Try it: Output the whole listing with nothing altered.

Entries supplied:

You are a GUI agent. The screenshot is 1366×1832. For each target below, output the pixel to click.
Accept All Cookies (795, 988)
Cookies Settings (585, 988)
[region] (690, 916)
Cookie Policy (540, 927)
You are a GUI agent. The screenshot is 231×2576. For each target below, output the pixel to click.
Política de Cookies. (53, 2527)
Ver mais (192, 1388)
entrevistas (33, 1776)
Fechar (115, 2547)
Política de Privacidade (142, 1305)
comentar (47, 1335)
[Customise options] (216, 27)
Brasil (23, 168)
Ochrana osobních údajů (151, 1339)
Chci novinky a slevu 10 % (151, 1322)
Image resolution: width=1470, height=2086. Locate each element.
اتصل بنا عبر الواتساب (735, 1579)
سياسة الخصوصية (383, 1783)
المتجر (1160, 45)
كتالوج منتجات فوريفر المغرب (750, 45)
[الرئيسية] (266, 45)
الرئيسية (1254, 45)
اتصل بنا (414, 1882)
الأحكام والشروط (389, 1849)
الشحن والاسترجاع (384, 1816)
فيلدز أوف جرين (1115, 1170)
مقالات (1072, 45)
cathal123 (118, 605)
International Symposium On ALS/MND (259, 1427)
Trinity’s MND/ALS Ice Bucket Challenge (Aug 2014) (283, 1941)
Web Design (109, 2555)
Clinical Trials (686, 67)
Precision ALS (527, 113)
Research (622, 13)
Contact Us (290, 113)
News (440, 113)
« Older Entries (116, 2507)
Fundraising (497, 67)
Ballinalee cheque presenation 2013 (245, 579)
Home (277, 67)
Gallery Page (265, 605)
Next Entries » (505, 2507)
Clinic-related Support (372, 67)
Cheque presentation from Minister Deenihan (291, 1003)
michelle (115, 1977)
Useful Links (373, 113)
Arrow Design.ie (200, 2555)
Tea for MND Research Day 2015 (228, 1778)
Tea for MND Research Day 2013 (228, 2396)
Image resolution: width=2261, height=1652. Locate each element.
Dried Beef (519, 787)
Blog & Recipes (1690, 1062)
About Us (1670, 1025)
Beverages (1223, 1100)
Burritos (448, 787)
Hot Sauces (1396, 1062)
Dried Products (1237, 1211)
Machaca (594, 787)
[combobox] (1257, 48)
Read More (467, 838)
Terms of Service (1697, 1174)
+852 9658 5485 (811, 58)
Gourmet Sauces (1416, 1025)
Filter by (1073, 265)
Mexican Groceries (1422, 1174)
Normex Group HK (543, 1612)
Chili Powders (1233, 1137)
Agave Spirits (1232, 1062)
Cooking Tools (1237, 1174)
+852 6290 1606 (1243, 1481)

Task output:
You are a GUI agent. The screenshot is 1366×1832. For each target below, output the pixel to click.
Accept All Cookies (795, 988)
Cookies Settings (585, 988)
[region] (690, 916)
Cookie Policy (540, 927)
You are a GUI agent. The screenshot is 231×2576. For each target below, output the pixel to click.
Política de Cookies. (53, 2527)
Ver mais (192, 1388)
entrevistas (33, 1776)
Fechar (115, 2547)
Política de Privacidade (142, 1305)
comentar (47, 1335)
[Customise options] (216, 27)
Brasil (23, 168)
Ochrana osobních údajů (151, 1339)
Chci novinky a slevu 10 % (151, 1322)
Image resolution: width=1470, height=2086. Locate each element.
اتصل بنا عبر الواتساب (735, 1579)
سياسة الخصوصية (383, 1783)
المتجر (1160, 45)
كتالوج منتجات فوريفر المغرب (750, 45)
[الرئيسية] (266, 45)
الرئيسية (1254, 45)
اتصل بنا (414, 1882)
الأحكام والشروط (389, 1849)
الشحن والاسترجاع (384, 1816)
فيلدز أوف جرين (1115, 1170)
مقالات (1072, 45)
cathal123 (118, 605)
International Symposium On ALS/MND (259, 1427)
Trinity’s MND/ALS Ice Bucket Challenge (Aug 2014) (283, 1941)
Web Design (109, 2555)
Clinical Trials (686, 67)
Precision ALS (527, 113)
Research (622, 13)
Contact Us (290, 113)
News (440, 113)
« Older Entries (116, 2507)
Fundraising (497, 67)
Ballinalee cheque presenation 2013 (245, 579)
Home (277, 67)
Gallery Page (265, 605)
Next Entries » (505, 2507)
Clinic-related Support (372, 67)
Cheque presentation from Minister Deenihan (291, 1003)
michelle (115, 1977)
Useful Links (373, 113)
Arrow Design.ie (200, 2555)
Tea for MND Research Day 2015 (228, 1778)
Tea for MND Research Day 2013 (228, 2396)
Image resolution: width=2261, height=1652. Locate each element.
Dried Beef (519, 787)
Blog & Recipes (1690, 1062)
About Us (1670, 1025)
Beverages (1223, 1100)
Burritos (448, 787)
Hot Sauces (1396, 1062)
Dried Products (1237, 1211)
Machaca (594, 787)
[combobox] (1257, 48)
Read More (467, 838)
Terms of Service (1697, 1174)
+852 9658 5485 (811, 58)
Gourmet Sauces (1416, 1025)
Filter by (1073, 265)
Mexican Groceries (1422, 1174)
Normex Group HK (543, 1612)
Chili Powders (1233, 1137)
Agave Spirits (1232, 1062)
Cooking Tools (1237, 1174)
+852 6290 1606 (1243, 1481)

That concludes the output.